__Material shown__.
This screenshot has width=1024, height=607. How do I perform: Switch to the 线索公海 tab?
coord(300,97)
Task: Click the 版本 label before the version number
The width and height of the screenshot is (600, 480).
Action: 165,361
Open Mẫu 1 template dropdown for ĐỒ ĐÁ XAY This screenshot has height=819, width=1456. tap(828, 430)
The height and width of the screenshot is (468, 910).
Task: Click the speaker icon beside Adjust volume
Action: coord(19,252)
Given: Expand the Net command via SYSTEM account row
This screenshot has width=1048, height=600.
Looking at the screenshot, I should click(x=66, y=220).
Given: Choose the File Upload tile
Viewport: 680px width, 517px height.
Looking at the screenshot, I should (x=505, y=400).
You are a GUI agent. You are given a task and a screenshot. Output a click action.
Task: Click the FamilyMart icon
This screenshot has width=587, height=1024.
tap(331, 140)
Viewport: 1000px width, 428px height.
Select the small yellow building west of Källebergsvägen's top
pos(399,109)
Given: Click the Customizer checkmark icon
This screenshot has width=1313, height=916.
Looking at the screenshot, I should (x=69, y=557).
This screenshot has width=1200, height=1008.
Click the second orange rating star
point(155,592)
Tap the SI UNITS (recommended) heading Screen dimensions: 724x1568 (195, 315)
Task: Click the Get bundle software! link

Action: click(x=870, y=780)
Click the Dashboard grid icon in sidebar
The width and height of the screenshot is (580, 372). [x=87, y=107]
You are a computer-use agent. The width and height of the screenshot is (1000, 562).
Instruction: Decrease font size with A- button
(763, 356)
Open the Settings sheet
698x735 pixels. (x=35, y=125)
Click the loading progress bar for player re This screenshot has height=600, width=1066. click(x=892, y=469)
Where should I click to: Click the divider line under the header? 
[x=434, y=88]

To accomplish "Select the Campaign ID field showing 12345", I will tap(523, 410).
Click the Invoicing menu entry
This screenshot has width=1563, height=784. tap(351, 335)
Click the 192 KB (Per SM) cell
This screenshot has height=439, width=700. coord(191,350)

__Task statement__.
For the word "agent", return every line of the records that holds it.

__Worked solution__.
You are a GUI agent. You are given a task and a screenshot. Output a click action.
You are a computer-use agent. The width and height of the screenshot is (1000, 562).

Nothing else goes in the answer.